What needs to be done: Nothing but the lines from the one containing "The image size" through the end of the entries below should appear in your answer, transcribed exactly; please drop the pictures.

(Data excerpts)
------

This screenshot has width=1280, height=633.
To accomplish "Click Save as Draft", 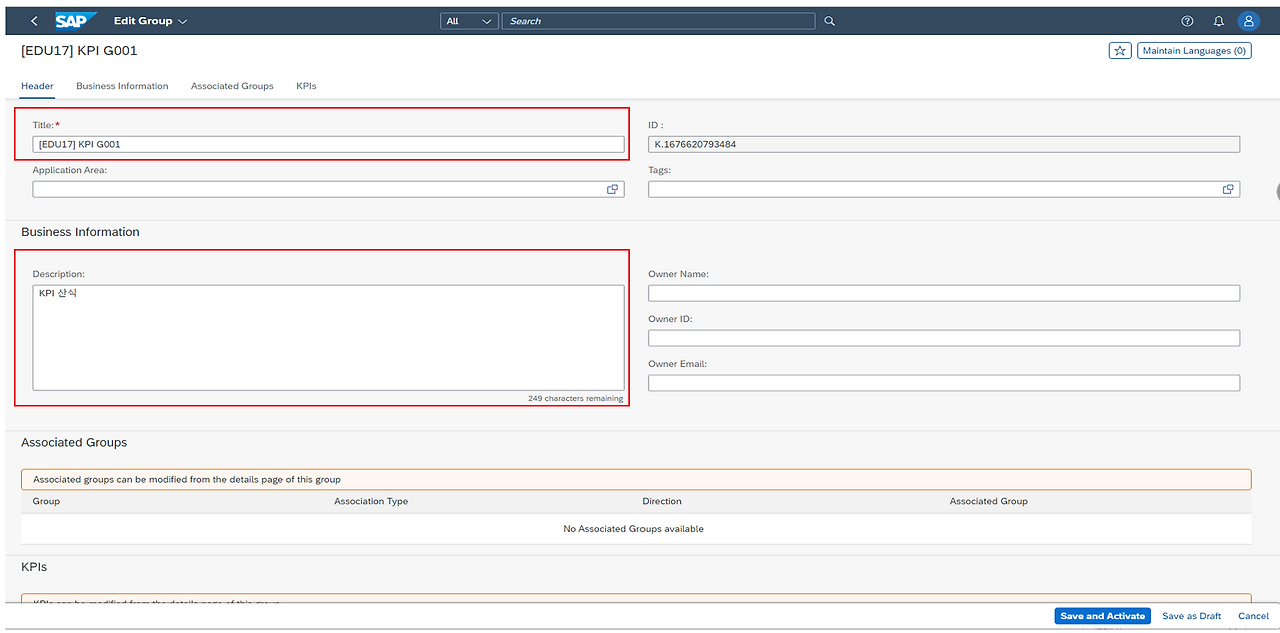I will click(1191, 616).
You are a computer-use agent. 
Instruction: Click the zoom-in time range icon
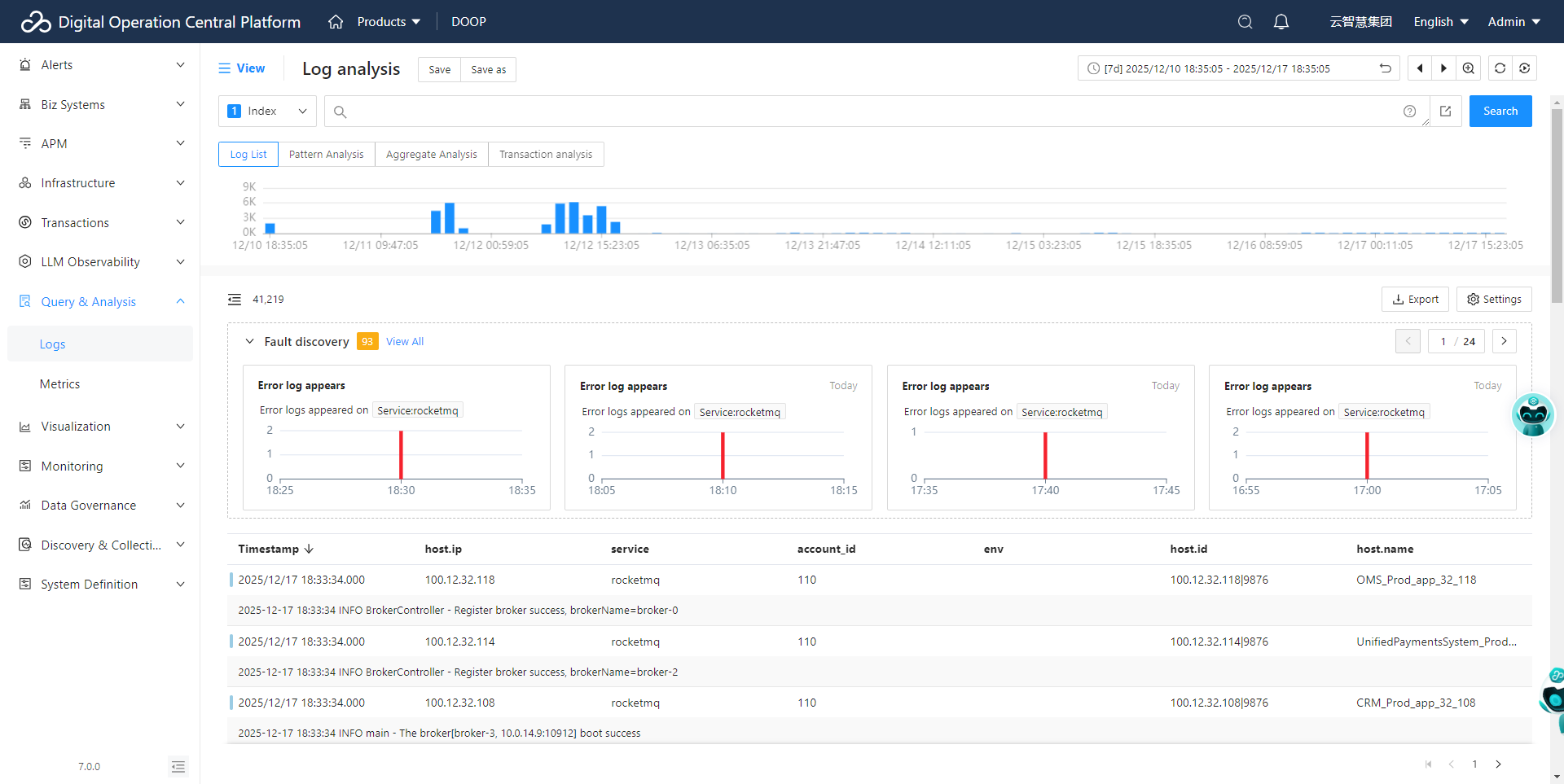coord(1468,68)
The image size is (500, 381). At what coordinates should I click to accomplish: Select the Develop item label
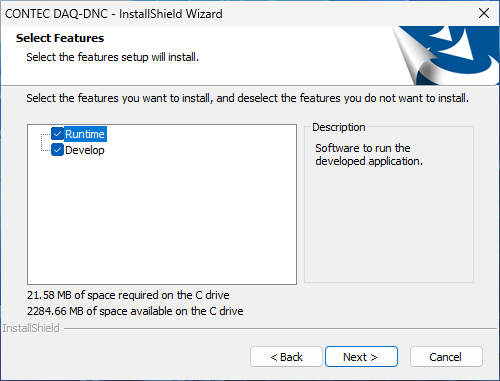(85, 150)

------

Response to the exercise:
The image size is (500, 381). At what coordinates should I click to accomplish: Select the Develop item label
(85, 150)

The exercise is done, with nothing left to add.